- _DESCRIPTION OF THE TASK_: Tally the lines below that contain the word "agent", then give the tally alone.

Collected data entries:
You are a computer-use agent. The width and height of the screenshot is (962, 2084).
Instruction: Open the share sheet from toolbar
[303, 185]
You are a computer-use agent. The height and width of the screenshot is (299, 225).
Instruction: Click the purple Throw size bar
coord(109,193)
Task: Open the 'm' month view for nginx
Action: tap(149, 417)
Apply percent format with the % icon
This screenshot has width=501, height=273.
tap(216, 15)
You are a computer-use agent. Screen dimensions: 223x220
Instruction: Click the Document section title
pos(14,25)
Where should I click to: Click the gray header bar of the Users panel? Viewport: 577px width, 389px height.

---

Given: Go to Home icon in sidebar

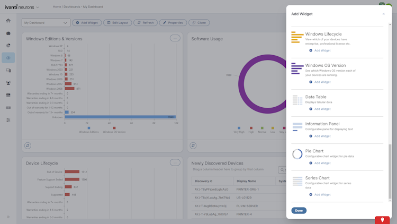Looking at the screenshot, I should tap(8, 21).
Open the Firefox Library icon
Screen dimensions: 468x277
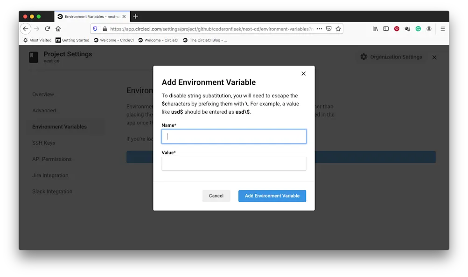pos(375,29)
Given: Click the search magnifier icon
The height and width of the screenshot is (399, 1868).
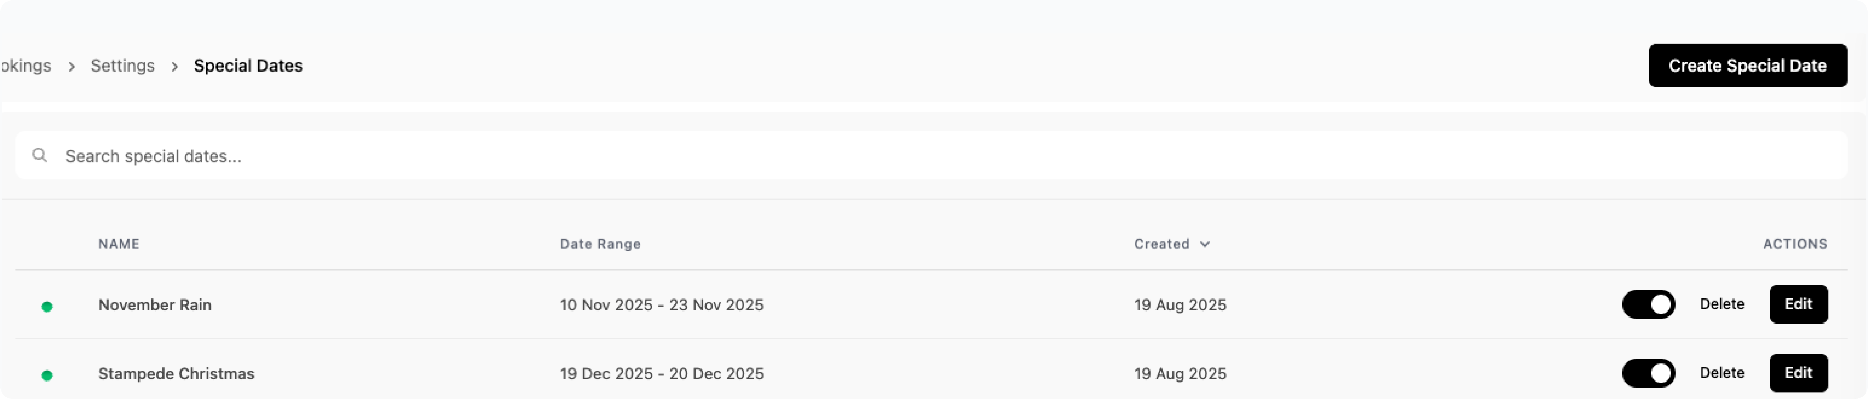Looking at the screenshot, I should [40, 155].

- _SOLUTION FOR THIS PROBLEM_: 3